> [Trecho da página]

Perto dos chuveiros ficam as barracas e ali acabo conhecendo um rapaz que se
envolve comigo. Entre sucos e banhos de mar, um dia eu o convido para ir à
cabana da qual eu tinha a chave. Ele topa, certo de que aquele era meu
alojamento.
Vamos para a cabana. No andar superior encontro uma mala com dólares. Passo
umas notas para ele, para que compre algumas roupas. Escolho uma sandália, uma
pulseira, calça e blusa brancas. Por coincidência, o tamanho das peças é o
meu.
Tudo parece funcionar como num passe de mágica.
Saímos, pegamos uma carona e seguimos para uma festa. Me lembro de um homem,
um mendigo, que pedia uns trocados para quem entrava. Era alto, magro, o cabelo
castanho-escuro, a pele clara. Eu o encaro. Ele percebe a insistência do meu
olhar. Minha mente viaja alto e mais uma vez se inicia o processo de luta contra
o Mal.
Sim, aquele homem era a encarnação do Maligno. A cada instante meu olhar é
mais mortífero, mas desta vez a vítima reage. Quando menos espero, ele me dá uma
bofetada. Meu acompanhante não percebe nada, aceito a agressão de forma
silenciosa. O mendigo me olha como se dissesse: “Toma, vadia!” Entro na festa,
mas não me sinto vencida.

> [Registros de dados]
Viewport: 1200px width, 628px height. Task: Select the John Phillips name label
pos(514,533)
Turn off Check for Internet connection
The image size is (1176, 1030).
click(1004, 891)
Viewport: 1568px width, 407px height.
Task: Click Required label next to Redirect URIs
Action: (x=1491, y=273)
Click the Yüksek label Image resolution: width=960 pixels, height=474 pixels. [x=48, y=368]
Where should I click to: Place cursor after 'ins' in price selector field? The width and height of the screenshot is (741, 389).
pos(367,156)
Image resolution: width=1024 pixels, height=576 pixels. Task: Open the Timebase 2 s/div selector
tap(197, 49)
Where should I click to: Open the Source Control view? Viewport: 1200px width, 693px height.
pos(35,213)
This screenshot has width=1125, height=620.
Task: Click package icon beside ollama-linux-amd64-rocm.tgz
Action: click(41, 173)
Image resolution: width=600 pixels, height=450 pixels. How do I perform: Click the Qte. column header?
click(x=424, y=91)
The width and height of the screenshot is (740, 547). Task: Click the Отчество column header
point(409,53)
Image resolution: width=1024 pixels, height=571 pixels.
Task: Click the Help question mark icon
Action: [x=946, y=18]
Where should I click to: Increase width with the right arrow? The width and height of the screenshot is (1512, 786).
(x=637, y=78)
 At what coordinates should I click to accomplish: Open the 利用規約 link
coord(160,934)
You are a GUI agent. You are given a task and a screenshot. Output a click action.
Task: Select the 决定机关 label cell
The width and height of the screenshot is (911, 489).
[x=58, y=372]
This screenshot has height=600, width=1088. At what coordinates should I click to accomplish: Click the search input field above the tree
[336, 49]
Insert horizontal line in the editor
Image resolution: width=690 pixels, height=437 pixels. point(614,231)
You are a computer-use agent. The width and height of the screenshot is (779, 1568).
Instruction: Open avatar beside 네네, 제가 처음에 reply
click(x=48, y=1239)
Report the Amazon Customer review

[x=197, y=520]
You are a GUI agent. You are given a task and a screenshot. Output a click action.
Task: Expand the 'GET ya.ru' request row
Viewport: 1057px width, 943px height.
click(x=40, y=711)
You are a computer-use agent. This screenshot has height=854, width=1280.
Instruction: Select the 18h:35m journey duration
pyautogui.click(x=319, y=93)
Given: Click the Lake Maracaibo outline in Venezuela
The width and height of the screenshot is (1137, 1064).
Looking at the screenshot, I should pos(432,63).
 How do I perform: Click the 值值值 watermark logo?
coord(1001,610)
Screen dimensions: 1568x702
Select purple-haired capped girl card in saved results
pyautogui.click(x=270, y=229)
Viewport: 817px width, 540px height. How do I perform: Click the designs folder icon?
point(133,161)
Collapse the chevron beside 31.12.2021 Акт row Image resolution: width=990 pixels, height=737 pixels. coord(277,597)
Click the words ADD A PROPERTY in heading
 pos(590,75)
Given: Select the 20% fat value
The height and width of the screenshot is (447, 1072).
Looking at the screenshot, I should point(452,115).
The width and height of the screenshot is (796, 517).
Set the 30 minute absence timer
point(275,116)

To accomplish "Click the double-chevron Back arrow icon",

> [Tarefa 1] No trecho da página sobre a cabana e a festa, quais peças quem narra escolhe depois de passar as notas ao rapaz? Liste todas.
> [Tarefa 2] Prossiga com o relato da cabana e da festa a partir da última frase do trecho.
Não é preciso consultar os registros.

> [Resposta final 1]
- uma sandália
- uma pulseira
- calça branca
- blusa branca

> [Resposta final 2]
Não lembro do que aconteceu naquele lugar, devo ter dançado alucinadamente.
Só recordo a volta: era de dia, eu e o rapaz, mortos de cansaço, sacolejávamos
dentro de um ônibus. Cochilamos e perdemos o ponto, tivemos de descer em
Mariscal, uma praia depois de Quatro Ilhas. O cara se zanga por eu ter dormido,
me culpa por precisarmos enfrentar um trajeto longo. Fica ainda mais furioso
quando me oferece cocaína e eu recuso. Ele havia comprado um tanto e pretendia
revender. Apesar de toda a raiva, não se afasta de mim e voltamos a Quatro
Ilhas.
O cansaço da noite anterior é agravado pela fome e pelo sol. Andamos sem
conversar, rumo à cabana. Tudo parece tranquilo, como um dia qualquer – muito
calor, horário de almoço, pouca gente na rua. Enfio a chave na fechadura e a
realidade dá uma guinada.
De repente surge polícia de tudo que é lado. Na cabana, os legítimos
ocupantes. A dona das roupas que eu vestia me chama de vagabunda, um homem que
parecia ser seu marido me pega pelo pescoço e me levanta no ar. Tenho a sensação
de que pretende me estrangular, mas ele me solta.
A mulher arrebenta a pulseira e exige que eu tire suas roupas. Obedeço e
coloco a parte de baixo do meu biquíni preto e uma blusa decotada também preta
que eu tinha deixado na cabana. Era assim que costumava me vestir, os pés
descalços. Os policiais me retiram dali. Somos algemados e conduzidos a uma
viatura. O rapaz cospe em mim.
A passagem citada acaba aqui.